◆ **HOW TO COMPLETE THIS TASK**:
Please report, as a bare number, how many lines below include the string "chart".

◆ **SUPPLIED ENTRIES**:
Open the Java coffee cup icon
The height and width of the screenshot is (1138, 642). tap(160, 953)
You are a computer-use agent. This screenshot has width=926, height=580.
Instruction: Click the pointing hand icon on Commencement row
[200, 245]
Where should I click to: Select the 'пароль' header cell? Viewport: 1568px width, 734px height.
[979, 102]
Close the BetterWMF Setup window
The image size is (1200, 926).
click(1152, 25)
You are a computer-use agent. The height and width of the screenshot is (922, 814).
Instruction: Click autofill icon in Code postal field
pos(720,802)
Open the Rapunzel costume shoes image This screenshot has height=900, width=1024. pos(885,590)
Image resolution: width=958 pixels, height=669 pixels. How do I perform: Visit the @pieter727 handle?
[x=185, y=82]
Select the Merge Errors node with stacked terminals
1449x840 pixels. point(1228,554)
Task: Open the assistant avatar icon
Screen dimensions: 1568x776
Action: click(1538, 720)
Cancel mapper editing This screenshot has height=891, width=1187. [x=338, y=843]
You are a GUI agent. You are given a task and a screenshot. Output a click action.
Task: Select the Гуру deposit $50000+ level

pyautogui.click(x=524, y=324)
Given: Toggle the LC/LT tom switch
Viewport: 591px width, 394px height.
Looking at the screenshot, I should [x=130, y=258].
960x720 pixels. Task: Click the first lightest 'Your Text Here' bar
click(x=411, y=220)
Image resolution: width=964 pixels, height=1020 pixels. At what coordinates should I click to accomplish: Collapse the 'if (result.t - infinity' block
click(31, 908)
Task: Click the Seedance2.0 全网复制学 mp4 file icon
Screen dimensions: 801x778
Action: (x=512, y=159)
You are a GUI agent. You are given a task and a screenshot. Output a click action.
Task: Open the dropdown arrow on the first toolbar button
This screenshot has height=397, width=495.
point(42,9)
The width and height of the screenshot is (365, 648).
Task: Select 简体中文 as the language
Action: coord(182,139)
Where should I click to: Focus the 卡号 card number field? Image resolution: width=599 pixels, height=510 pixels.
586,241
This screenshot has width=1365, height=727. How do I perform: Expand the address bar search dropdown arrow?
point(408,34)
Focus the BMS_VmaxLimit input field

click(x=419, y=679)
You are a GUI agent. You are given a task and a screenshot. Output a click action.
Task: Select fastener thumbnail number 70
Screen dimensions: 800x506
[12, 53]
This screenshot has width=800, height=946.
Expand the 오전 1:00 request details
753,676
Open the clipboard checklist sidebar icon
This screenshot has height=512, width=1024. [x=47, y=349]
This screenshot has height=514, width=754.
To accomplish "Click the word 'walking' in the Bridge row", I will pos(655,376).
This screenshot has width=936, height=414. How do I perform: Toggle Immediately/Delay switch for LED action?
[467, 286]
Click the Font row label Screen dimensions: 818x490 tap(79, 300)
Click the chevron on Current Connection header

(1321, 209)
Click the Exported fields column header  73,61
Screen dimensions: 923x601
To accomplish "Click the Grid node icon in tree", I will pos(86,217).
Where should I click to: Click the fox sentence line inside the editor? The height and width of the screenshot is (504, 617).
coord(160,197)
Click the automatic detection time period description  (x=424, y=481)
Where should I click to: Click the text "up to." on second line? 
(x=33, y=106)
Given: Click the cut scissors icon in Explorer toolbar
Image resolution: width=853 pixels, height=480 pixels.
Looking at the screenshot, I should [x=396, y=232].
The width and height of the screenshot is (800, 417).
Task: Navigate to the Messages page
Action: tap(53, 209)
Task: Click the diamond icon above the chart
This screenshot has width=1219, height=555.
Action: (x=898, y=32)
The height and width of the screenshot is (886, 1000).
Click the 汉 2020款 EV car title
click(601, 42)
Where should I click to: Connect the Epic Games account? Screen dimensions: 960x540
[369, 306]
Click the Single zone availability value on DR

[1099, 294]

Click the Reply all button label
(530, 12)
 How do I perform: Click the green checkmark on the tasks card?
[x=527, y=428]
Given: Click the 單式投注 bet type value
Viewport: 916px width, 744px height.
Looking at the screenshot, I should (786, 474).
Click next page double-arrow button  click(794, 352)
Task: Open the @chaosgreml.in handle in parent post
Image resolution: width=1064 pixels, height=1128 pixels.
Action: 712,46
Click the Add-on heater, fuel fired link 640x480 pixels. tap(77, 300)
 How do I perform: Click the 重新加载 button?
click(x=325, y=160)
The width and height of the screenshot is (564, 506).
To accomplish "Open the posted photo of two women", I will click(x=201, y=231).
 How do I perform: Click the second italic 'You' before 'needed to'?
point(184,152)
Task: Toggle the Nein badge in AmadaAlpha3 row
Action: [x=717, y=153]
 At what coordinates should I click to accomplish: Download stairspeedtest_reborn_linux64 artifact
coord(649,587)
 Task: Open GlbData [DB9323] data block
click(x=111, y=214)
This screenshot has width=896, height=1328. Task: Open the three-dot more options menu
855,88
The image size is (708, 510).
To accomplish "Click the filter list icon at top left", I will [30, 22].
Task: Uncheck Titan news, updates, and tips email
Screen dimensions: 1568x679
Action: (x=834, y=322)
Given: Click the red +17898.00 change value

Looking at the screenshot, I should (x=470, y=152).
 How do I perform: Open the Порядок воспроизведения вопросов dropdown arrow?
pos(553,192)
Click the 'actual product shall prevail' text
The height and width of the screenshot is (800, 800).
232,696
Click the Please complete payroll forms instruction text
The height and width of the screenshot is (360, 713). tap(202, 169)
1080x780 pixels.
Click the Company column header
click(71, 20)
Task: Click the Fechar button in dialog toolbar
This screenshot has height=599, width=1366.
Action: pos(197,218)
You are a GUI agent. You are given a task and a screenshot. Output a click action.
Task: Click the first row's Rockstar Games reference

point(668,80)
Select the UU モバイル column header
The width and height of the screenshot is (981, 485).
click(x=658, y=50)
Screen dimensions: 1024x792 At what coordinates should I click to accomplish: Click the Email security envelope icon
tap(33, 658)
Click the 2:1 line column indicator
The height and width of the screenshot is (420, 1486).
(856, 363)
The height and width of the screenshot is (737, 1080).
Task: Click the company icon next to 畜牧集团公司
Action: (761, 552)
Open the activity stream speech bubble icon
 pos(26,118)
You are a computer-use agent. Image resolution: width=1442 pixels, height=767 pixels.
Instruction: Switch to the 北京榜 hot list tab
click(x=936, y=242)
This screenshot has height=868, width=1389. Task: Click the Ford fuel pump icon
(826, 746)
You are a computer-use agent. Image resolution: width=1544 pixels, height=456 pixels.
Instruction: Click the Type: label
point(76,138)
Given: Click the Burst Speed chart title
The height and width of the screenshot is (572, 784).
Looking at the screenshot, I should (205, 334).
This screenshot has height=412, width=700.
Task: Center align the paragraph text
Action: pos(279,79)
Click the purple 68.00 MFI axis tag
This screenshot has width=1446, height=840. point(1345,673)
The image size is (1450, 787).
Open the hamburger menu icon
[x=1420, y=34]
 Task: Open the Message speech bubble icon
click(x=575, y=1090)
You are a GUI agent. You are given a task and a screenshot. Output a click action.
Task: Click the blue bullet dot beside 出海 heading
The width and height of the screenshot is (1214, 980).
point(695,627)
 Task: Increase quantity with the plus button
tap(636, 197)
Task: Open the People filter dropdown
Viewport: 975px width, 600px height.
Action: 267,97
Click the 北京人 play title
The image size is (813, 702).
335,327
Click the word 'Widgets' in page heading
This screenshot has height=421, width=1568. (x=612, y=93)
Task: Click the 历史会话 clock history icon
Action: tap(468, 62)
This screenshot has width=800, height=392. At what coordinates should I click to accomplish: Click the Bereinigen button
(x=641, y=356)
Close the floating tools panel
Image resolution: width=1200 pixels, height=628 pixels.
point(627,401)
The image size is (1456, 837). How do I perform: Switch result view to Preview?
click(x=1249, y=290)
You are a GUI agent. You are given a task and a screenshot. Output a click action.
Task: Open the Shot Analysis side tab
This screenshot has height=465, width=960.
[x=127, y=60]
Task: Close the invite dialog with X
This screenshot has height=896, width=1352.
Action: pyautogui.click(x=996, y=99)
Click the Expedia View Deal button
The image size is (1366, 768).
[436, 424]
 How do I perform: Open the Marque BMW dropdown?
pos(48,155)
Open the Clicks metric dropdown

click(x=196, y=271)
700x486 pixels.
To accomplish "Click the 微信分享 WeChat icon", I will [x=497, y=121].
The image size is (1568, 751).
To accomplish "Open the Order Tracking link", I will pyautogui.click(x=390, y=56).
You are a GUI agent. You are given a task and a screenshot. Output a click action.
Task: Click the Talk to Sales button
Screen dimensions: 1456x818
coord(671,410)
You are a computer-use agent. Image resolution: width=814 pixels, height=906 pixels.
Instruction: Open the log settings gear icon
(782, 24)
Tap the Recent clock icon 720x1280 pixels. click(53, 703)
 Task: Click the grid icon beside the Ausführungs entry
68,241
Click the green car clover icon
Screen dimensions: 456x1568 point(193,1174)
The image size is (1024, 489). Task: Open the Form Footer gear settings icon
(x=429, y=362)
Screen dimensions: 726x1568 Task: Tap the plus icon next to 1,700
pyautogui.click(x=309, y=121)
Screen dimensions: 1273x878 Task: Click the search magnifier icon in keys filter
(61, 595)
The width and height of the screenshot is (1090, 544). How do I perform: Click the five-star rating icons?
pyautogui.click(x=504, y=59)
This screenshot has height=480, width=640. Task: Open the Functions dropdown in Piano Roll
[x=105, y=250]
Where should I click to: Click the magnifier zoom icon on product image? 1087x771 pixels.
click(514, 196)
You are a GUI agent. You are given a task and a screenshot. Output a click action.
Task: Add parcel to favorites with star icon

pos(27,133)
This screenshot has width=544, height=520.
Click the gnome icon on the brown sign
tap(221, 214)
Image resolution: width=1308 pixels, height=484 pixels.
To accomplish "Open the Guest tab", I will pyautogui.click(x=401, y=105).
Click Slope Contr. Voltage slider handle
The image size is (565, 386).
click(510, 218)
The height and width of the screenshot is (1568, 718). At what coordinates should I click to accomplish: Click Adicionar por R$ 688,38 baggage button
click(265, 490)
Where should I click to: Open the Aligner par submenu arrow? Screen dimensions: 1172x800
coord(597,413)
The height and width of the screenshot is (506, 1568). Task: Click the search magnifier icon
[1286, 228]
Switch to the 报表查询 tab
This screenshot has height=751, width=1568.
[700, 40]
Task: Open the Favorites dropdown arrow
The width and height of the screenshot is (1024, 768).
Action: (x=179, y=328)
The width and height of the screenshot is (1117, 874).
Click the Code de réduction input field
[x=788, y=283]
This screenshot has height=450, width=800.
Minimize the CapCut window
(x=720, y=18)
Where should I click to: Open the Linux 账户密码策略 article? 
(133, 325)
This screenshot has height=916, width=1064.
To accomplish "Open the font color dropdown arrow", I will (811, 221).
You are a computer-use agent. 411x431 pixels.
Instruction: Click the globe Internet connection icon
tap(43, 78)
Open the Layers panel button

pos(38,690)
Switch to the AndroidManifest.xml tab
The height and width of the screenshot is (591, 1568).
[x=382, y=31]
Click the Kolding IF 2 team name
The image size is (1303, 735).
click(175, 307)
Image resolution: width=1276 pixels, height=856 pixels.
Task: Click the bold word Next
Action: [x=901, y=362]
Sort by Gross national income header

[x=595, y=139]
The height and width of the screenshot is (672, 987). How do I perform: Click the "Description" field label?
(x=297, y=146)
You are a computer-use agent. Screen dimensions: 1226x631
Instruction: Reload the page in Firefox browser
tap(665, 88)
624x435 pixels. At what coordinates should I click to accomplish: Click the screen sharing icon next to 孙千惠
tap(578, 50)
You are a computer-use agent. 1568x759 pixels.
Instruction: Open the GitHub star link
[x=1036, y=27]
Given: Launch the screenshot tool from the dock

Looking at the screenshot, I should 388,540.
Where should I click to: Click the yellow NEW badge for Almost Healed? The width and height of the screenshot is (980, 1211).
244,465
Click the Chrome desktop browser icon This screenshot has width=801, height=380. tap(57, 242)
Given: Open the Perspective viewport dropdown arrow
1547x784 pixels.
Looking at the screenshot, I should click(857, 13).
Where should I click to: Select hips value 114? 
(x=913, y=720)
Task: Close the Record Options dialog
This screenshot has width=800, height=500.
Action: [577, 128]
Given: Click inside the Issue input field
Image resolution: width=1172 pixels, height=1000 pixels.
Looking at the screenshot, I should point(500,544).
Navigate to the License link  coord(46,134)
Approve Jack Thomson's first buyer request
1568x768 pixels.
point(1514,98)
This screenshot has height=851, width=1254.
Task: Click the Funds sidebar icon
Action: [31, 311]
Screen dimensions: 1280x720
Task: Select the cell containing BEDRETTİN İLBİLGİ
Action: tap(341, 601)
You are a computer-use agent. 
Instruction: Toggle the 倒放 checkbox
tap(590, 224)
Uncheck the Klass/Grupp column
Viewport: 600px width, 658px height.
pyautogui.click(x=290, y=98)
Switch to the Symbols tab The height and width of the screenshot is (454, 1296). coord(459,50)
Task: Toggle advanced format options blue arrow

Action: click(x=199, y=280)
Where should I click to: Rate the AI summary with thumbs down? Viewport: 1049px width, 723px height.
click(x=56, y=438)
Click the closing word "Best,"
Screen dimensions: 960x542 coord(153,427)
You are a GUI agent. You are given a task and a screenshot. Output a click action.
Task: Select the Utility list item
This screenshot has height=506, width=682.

◆ **TASK SOLUTION**:
2